[Start of Attachment]

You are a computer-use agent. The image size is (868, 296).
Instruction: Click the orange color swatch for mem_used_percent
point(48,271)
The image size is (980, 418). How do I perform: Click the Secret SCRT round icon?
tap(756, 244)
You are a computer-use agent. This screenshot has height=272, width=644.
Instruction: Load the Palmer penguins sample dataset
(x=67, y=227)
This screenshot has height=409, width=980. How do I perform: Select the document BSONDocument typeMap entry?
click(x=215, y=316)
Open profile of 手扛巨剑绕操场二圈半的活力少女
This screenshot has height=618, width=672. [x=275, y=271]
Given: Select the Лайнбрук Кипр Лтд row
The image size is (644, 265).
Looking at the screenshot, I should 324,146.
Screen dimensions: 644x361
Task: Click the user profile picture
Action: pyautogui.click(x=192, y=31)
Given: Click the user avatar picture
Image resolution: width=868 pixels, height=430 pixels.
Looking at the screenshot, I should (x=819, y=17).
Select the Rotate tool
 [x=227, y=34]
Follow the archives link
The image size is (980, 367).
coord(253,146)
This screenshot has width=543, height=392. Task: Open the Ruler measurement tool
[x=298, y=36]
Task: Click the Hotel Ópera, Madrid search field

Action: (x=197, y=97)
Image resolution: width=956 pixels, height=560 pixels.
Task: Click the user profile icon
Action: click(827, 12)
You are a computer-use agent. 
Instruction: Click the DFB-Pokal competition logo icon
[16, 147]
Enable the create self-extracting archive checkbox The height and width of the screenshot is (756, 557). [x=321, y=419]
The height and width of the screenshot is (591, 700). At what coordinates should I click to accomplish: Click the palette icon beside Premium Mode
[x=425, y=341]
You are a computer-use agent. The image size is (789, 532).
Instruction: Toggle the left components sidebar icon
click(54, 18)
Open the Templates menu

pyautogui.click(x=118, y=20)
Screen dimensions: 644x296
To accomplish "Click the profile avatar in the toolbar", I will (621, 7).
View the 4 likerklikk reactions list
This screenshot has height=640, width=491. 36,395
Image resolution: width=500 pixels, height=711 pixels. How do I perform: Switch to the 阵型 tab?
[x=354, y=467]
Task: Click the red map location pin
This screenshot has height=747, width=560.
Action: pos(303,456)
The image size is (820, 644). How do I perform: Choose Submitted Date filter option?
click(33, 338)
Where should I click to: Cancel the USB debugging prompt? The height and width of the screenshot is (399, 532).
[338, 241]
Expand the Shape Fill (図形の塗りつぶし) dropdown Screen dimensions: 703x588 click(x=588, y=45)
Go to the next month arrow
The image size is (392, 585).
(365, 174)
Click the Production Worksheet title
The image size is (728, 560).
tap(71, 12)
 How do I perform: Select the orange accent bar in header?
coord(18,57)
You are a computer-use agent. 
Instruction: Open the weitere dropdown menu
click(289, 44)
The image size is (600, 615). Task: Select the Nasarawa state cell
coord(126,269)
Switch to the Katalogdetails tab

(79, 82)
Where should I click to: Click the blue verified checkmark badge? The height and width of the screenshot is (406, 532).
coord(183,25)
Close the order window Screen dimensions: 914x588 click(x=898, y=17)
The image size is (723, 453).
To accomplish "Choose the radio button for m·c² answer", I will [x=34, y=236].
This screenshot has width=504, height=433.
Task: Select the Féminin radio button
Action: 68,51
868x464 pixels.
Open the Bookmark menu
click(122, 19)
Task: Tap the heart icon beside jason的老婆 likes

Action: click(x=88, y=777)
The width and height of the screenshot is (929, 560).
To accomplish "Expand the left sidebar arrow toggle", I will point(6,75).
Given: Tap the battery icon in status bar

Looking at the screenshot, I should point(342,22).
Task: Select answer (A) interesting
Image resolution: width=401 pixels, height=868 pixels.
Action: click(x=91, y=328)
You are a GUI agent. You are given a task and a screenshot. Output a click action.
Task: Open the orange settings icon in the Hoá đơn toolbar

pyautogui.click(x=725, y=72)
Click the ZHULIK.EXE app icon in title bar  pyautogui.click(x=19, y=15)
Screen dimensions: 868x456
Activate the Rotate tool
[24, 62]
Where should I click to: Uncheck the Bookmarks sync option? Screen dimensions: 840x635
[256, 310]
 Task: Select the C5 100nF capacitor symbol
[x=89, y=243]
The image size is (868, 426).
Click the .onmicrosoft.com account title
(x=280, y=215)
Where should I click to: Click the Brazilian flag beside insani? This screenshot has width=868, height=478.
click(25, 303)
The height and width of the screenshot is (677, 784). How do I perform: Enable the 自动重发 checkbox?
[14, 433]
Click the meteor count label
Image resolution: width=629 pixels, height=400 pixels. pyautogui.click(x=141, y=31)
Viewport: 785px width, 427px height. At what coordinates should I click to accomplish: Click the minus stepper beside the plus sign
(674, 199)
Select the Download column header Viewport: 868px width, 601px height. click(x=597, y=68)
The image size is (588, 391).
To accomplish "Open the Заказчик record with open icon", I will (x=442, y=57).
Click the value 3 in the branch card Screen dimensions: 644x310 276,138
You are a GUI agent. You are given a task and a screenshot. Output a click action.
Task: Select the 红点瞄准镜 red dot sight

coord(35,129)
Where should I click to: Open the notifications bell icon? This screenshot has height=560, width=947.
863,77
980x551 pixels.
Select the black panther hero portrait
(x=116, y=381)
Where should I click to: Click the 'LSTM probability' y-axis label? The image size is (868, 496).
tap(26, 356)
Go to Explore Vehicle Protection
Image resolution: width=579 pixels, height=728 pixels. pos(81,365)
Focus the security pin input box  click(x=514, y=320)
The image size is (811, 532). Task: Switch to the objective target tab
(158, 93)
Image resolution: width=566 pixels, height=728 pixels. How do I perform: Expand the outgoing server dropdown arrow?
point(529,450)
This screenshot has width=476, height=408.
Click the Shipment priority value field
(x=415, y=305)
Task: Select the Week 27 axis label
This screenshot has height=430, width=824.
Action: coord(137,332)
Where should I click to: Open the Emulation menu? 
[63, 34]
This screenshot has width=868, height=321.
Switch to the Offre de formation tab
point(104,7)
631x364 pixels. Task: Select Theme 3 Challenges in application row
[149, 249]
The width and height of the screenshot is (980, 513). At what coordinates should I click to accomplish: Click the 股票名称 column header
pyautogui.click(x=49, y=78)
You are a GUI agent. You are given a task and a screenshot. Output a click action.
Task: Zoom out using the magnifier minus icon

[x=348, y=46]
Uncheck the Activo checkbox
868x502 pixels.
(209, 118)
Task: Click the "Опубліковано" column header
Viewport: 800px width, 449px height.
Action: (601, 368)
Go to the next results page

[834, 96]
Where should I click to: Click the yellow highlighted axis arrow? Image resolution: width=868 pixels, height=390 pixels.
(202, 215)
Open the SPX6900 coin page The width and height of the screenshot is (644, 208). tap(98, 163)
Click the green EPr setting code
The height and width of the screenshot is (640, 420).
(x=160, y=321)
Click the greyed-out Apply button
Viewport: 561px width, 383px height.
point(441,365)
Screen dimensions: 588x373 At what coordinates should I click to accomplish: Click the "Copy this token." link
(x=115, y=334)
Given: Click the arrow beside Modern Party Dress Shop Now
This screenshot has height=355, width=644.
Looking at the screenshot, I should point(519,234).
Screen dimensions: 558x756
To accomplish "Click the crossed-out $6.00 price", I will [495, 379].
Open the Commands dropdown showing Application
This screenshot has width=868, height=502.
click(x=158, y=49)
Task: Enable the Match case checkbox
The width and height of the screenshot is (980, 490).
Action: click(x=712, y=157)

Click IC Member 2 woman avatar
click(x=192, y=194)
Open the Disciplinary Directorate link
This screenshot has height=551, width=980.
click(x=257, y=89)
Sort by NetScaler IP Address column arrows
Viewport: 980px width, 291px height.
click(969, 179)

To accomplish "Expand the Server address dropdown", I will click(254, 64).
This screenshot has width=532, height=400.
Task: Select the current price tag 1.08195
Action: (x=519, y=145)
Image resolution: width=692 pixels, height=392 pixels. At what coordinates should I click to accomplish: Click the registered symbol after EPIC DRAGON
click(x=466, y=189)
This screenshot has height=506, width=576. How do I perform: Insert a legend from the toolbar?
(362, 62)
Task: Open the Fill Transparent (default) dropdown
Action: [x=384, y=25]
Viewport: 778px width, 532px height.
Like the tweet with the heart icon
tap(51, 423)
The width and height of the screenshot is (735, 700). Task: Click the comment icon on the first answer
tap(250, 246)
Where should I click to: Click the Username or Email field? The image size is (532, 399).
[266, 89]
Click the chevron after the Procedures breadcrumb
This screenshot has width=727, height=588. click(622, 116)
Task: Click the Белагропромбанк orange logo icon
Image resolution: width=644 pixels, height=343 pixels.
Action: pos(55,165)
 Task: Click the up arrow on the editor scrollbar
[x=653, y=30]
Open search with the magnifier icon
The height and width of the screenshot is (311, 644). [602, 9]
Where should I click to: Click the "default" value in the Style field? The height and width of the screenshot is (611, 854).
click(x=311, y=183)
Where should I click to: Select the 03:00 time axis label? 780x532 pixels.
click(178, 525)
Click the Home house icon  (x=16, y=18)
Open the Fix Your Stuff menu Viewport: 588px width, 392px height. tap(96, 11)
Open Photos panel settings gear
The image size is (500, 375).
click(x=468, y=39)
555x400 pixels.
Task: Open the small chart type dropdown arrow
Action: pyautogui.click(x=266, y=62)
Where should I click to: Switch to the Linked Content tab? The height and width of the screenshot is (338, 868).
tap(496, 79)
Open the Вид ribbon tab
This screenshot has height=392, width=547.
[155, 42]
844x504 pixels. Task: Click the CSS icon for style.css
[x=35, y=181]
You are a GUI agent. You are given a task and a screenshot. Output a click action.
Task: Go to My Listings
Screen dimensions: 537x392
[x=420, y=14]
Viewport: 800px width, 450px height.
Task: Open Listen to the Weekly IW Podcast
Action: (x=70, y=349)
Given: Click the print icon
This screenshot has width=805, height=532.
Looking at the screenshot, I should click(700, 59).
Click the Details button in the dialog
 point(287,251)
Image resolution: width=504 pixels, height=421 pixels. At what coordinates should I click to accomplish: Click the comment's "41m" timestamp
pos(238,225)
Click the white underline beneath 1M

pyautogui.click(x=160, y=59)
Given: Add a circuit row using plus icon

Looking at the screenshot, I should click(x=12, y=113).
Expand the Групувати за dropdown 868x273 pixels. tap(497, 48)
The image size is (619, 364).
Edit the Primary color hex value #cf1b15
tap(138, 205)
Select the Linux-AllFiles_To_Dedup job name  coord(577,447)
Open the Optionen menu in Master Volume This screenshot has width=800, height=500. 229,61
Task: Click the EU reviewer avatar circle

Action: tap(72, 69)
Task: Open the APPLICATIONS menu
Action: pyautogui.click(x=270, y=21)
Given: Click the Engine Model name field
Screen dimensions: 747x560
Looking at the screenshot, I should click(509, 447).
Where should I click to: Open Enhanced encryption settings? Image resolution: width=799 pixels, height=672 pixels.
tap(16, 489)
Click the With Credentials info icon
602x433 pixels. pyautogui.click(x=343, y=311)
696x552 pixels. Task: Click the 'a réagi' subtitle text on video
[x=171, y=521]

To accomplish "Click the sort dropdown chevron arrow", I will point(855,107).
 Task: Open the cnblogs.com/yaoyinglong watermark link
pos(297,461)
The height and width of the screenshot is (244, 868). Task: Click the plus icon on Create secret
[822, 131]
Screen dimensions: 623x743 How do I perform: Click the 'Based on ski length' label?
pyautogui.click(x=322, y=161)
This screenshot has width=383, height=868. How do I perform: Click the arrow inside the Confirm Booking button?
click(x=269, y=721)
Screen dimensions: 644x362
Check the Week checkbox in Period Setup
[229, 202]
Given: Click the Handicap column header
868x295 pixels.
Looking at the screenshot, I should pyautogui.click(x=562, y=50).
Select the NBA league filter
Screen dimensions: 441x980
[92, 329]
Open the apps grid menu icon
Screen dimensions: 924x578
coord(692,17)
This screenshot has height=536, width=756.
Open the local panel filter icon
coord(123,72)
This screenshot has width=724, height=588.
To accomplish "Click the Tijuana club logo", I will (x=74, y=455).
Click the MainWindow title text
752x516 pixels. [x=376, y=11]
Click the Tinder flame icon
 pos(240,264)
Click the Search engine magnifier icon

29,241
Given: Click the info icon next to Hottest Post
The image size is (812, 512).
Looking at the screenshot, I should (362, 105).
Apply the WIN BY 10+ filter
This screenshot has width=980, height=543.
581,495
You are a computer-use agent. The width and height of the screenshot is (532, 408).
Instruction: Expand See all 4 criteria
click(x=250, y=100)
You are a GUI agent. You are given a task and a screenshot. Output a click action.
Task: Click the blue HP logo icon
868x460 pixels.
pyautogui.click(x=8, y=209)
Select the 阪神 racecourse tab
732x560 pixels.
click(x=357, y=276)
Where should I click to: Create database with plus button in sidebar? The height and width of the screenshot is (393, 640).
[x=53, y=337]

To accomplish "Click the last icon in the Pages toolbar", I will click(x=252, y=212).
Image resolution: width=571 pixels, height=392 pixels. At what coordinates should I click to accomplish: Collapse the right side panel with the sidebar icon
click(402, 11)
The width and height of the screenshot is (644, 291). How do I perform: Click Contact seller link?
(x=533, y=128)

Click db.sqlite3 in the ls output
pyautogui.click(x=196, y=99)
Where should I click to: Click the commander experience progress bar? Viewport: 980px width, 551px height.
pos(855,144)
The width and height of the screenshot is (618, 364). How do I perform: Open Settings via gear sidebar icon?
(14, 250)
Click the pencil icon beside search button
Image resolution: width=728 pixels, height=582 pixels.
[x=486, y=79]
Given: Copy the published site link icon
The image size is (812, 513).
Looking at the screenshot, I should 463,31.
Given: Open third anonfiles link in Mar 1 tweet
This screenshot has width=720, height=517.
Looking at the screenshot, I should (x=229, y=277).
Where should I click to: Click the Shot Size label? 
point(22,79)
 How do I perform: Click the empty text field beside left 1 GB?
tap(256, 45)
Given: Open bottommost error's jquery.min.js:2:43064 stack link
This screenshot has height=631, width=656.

[End of Attachment]

EXERCISE PROMPT ▸
Of the entries listed above, reproduce only the lines starting at the line containing "Expand the Групувати" and ending at the line containing "Given: Click the Handicap column header". Include both, exactly as they stand.

TASK RESULT ▸
Expand the Групувати за dropdown 868x273 pixels. tap(497, 48)
The image size is (619, 364).
Edit the Primary color hex value #cf1b15
tap(138, 205)
Select the Linux-AllFiles_To_Dedup job name  coord(577,447)
Open the Optionen menu in Master Volume This screenshot has width=800, height=500. 229,61
Task: Click the EU reviewer avatar circle

Action: tap(72, 69)
Task: Open the APPLICATIONS menu
Action: pyautogui.click(x=270, y=21)
Given: Click the Engine Model name field
Screen dimensions: 747x560
Looking at the screenshot, I should click(509, 447).
Where should I click to: Open Enhanced encryption settings? Image resolution: width=799 pixels, height=672 pixels.
tap(16, 489)
Click the With Credentials info icon
602x433 pixels. pyautogui.click(x=343, y=311)
696x552 pixels. Task: Click the 'a réagi' subtitle text on video
[x=171, y=521]

To accomplish "Click the sort dropdown chevron arrow", I will point(855,107).
 Task: Open the cnblogs.com/yaoyinglong watermark link
pos(297,461)
The height and width of the screenshot is (244, 868). Task: Click the plus icon on Create secret
[822, 131]
Screen dimensions: 623x743 How do I perform: Click the 'Based on ski length' label?
pyautogui.click(x=322, y=161)
This screenshot has width=383, height=868. How do I perform: Click the arrow inside the Confirm Booking button?
click(x=269, y=721)
Screen dimensions: 644x362
Check the Week checkbox in Period Setup
[229, 202]
Given: Click the Handicap column header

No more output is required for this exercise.